However, I find Skyline hardly utilizing CPU and RAM for any small changes with occupying all the available disk space (Currently the disk containing this skyline document has 1.8 TB space).

It would we great if there is an option in the skyline to set the number of processors/cores to be used, I have not seen any.

Thank You,

Brendan MacLean responded:  2019-11-29

Skyline should be making pretty good use of parallelism at this point. We have spent a lot of time on it. But the parallel functions of Skyline are mostly limited multi-file parallelism, which is controlled by the choice you make a file import time of "Files to import simultaneously" in the "Import Results" form, which has defaulted to "One at a time", but which I just changed to default to "Many", the setting I would definitely recommend on a Dell PowerEdge (at least with the current Skyline-daily, but also with just 2 files). Also, --import-threads=# at the command-line should be even better, or --import-process-count=# for Skyline 19.1 (which has better multi-process performance than multi-threaded).

That said, I am not a huge fan of just building bigger and bigger lists of targets.

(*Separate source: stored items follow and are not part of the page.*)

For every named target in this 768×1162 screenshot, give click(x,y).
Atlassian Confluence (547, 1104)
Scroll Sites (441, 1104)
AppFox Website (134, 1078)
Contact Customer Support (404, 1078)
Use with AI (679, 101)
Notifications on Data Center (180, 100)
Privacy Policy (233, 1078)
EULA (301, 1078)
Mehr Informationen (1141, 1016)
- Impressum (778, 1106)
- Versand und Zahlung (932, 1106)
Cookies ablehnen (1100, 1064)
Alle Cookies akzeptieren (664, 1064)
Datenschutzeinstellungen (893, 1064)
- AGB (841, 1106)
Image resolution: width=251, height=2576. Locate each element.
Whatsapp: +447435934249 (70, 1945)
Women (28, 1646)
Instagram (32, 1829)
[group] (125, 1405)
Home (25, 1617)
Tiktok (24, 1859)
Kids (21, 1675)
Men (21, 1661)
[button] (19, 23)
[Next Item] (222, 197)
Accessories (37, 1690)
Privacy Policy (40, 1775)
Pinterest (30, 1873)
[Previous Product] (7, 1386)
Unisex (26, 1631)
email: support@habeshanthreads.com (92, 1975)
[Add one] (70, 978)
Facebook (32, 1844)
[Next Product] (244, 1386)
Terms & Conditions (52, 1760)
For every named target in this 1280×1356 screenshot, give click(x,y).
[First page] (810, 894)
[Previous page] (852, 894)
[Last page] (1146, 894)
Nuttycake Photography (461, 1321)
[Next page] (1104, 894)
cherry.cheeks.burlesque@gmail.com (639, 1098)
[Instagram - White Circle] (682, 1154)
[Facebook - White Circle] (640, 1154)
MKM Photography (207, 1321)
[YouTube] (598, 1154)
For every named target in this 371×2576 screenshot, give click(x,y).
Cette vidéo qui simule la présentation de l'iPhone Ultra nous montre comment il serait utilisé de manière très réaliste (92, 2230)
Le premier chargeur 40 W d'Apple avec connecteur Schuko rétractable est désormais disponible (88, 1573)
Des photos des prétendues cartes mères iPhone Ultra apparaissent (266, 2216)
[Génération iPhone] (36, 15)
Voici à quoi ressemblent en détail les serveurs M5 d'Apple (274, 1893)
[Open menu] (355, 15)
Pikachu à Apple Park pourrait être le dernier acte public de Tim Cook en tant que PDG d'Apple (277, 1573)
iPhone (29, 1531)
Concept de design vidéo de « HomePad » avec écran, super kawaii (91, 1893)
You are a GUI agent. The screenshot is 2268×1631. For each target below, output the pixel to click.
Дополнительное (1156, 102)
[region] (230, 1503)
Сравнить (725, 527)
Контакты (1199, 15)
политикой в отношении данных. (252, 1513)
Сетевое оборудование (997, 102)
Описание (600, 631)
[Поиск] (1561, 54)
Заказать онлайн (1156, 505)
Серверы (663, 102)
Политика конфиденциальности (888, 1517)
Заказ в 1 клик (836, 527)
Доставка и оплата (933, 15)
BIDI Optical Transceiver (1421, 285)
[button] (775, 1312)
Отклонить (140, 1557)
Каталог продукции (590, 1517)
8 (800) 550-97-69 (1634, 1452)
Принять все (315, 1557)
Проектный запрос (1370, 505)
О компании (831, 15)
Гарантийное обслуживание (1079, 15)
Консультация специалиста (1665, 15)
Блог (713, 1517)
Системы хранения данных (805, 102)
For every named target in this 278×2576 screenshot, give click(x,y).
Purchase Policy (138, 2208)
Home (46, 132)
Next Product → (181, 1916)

If the library contains 581,197 precursors, then likely you have used the default of 581,197 precursors for decoys. Though, even with the much smaller Pan Human spectral library from ETH, I felt using 1/4 as many decoys was sufficient and had a performance benefit.

Assuming you have doubled your numbers with decoys, then you would have 1,122,934 precursors, which even with just 6 fragment ions each would mean 6.1 million transitions. If you included precursor transitions extracted from MS1 spectra, then you likely doubled the amount of chromatogram extraction that Skyline does.

For just 2 DIA files on the system you have, this should still work out okay, but the current Skyline implementation would limit you to 2 threads for spectrum retrieval (which would be relatively inactive), 2 threads for chromatogram extractions, and 8 threads for peak scoring. So, it is unlikely to make full use of a Dell Xeon PowerEdge with... how many cores? 24, i.e. 48 logical processors after hyperthreading?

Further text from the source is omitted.